The Sale-Ready Pack
Everything your solicitor needs to exchange contracts — prepared before you list, not scrambled together after an offer. Sales with upfront preparation complete 4–8 weeks faster and are far less likely to fall through.
Recommended by HM Land Registry · Aligned with Project 28 · Compliant with 2026 material information rules
Save 4–8 weeks
Preparation happens during marketing, not after offer accepted. Your solicitor can start immediately.
Fewer fall-throughs
Buyers get full information upfront, reducing the chance of nasty surprises derailing the sale later.
Material information ready
Your estate agent gets what they need to comply with the 2026 disclosure rules from day one.
Surface issues early
Missing certificates, boundary discrepancies, or planning problems are found before they become deal-breakers.
What goes in a sale-ready pack?
A complete sale-ready pack contains six core elements. Some are legally required, others are optional but significantly speed up the process.
TA6 Property Information Form
The main seller’s questionnaire covering boundaries, disputes, planning, utilities, and more. The 6th edition (2026) includes expanded material information questions.
TA10 Fittings and Contents Form
Lists what you’re including in the sale, what you’re removing, and what’s negotiable. Reduces post-offer disputes about fixtures.
Title Register & Title Plan
Official copies from HM Land Registry confirming ownership, boundaries, and any charges or restrictions on the property.
Energy Performance Certificate (EPC)
A legal requirement before marketing.
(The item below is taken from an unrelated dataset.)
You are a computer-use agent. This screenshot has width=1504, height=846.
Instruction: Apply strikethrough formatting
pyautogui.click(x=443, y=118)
Must be valid (less than 10 years old) and rated A–G. Check yours free with our EPC checker.
Building Work Certificates
FENSA certificates for windows, building regulations sign-off, gas safety records, electrical certificates — anything proving work was done properly.
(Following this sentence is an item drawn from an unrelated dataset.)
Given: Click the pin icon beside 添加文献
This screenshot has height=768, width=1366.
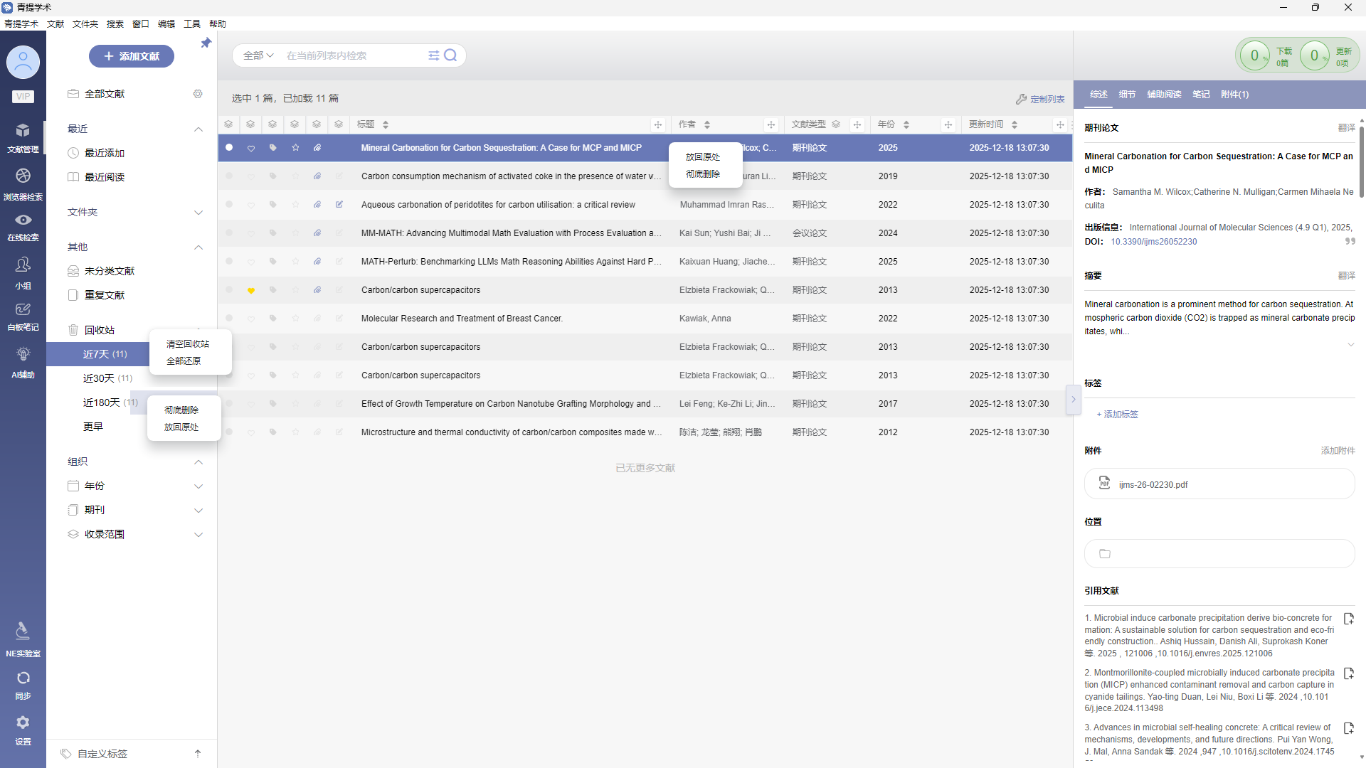Looking at the screenshot, I should (206, 43).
Leasehold Pack (if applicable)
TA7 Leasehold Information Form plus the management information pack from your freeholder — often the single biggest source of delay in flat sales.
Traditional sale vs sale-ready sale
The difference is when the preparation happens — not whether it happens.
Traditional approach
- 01List property and wait for offers
- 02Accept offer, then instruct solicitor
- 03Solicitor requests documents — 2–4 weeks
- 04Order searches — 2–8 weeks
- 05Answer buyer enquiries — 2–6 weeks
- 06Exchange — 12–20 weeks after offer
Average: 16–20 weeks offer to completion
Sale-ready approach
- 01Complete forms and order searches before listing
- 02List with material information ready from day one
- 03Accept offer and hand pack to solicitor
- 04Solicitor starts legal work immediately
- 05Exchange — 4–8 weeks after offer
Average: 6–10 weeks offer to completion
Why the government is pushing sale-ready packs
The UK property transaction process has been criticised for decades as slow, opaque, and fragile. Around 30% of agreed sales fall through before exchange, costing buyers and sellers an estimated £400 million per year in wasted fees.
In response, several government and industry initiatives are converging on the same solution: preparing information upfront rather than waiting until after an offer is accepted.
- Project 28 — a cross-industry initiative with 23 major organisations working toward 28-day exchanges, built on the principle of upfront seller preparation.
- HM Land Registry published guidance in March 2026 endorsing “upfront data” as the key to faster, more reliable transactions.
- The Digital Markets, Competition and Consumers Act 2024 gives the new material information disclosure rules statutory backing, meaning estate agents face real consequences for incomplete listings.
- The TA6 6th Edition (mandatory from March 2026 for CQS firms) expands the information sellers must provide, aligning the form with material information requirements.
This is not HIPs 2.0
The Home Information Pack (2007–2010) failed because it was mandatory, expensive (typically £300–£600), and included a Home Condition Report that duplicated the buyer's survey. It added cost without adding value.
A sale-ready pack is fundamentally different. It is voluntary, costs far less (from free if you prepare forms yourself), and focuses on the legal paperwork that your solicitor will need regardless. You are not paying for unnecessary reports — you are simply doing necessary work earlier in the process.
How Pine helps you build a sale-ready pack
Pine guides you through the pre-solicitor preparation process step by step. Answer questions about your property in plain English and Pine translates your answers into the correct legal forms. We flag potential issues early — missing certificates, boundary discrepancies, planning problems — so you can resolve them before they become deal-breakers.
You keep your own solicitor. Pine does not replace them — it prepares everything they need so they can focus on the legal work rather than chasing paperwork.